A scream erupts from my hoarse throat as the horrors of my resting mind shattered and I was thrust into a frozen reality.  A great drift of the crystalline blades had formed over my unconscious form and it was now with great effort that I oust myself from it.  My eyes were blinded by the sudden shift from inky black to brilliant white as I burst from my barrow.  

I take in my breath in ragged gasps pulling in the chilled arctic air and beginning to work my legs in the now mechanical movement of running.  I run and I run, ignoring the stabbing pains in my chest as I push on through the knee high snow, running away from the visions and voices in my head.  

I flounder on through the snow for what seems an eternity and when I think I can force my legs to move no longer I see not stark white, but consuming blackness stretched out below me.  I stand at the edge of a chasm and its depth was impenetrable to my eye on account of the utter blackness of this fissure in the earth.  

I pause but a moment before I throw my weakened and despairing body over the precipice and into the final blackness.

**********

“My God! What have I done?” I screamed in my mind as I watched the burning skeletons of the once proud houses of my village crumble and fall to the earth.  

As the chaos spun around us my wife’s grip tightened on my arm and I turned to look into her eyes, eyes gone wide and wild with fright.  

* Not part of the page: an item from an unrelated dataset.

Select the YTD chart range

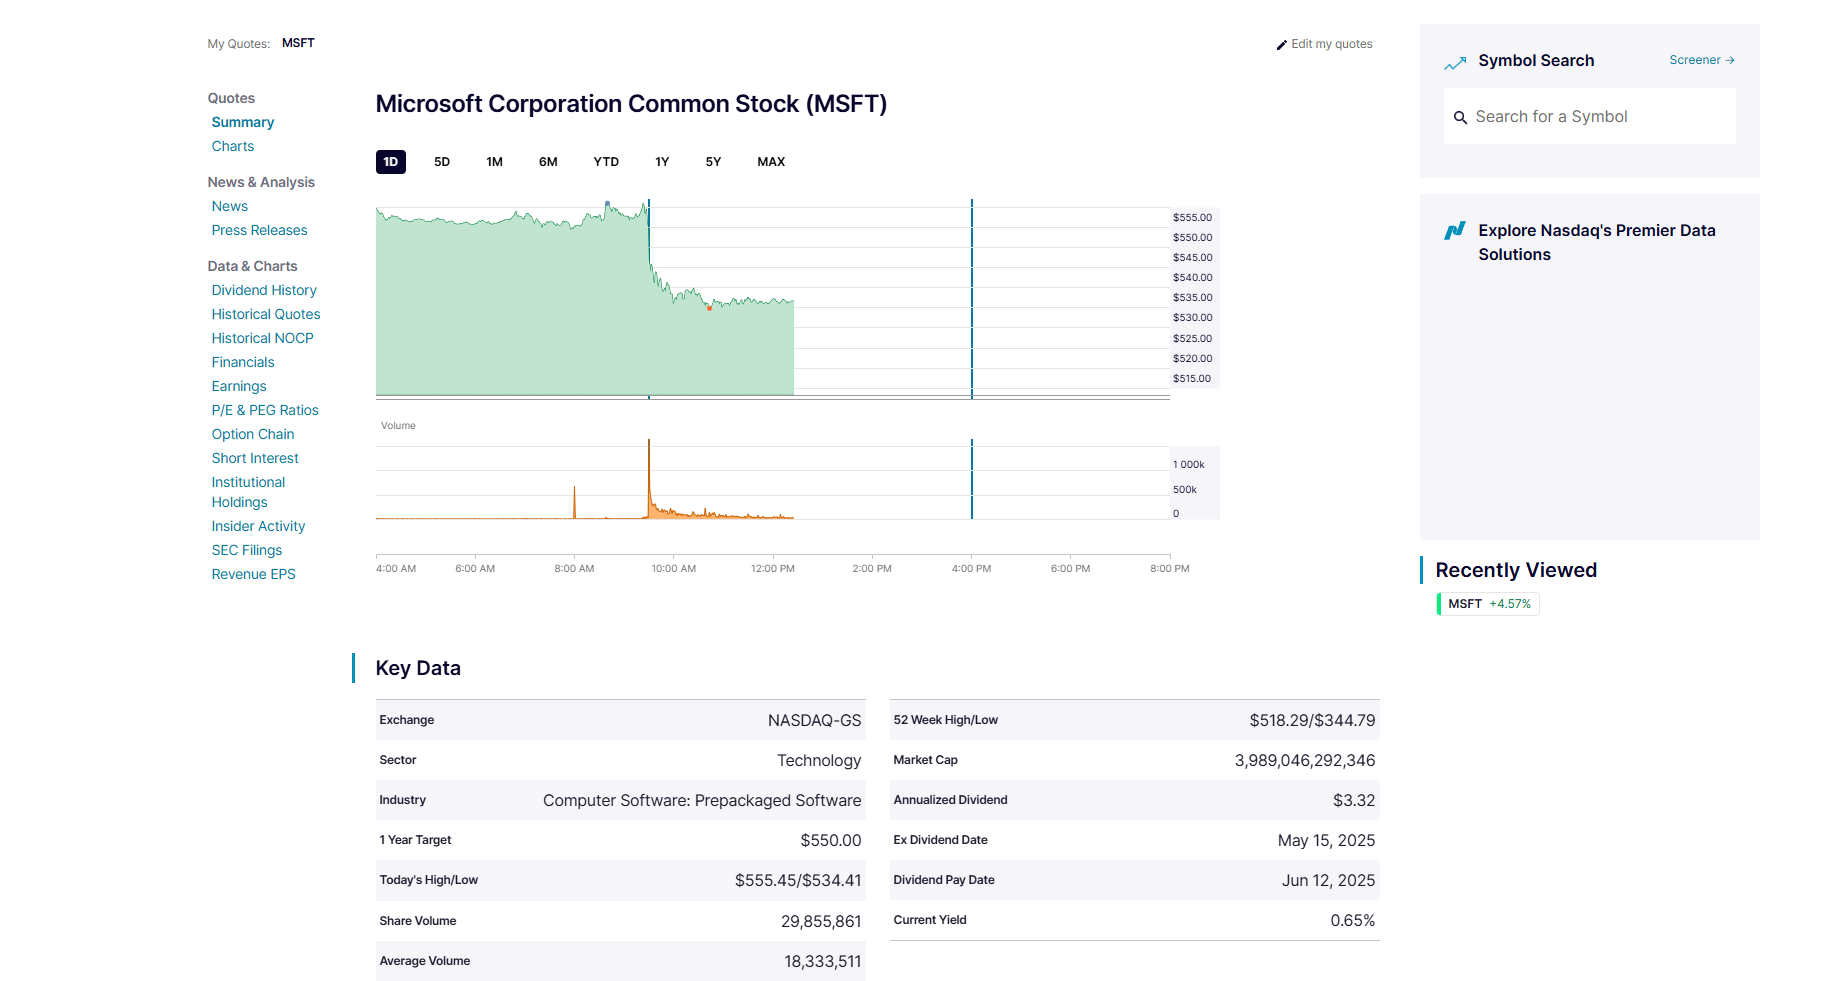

“Everyone’s safe,” I told her.  I know this to be true, after the strange feeling in the house I picked up my wife and took her to safety and screamed to my fellow citizens of what I felt was impending doom.  After my now disgruntled neighbors had been led from their houses smoke began to pour from the window and bright scarlet flames began to devour the many homes and life works of us all.  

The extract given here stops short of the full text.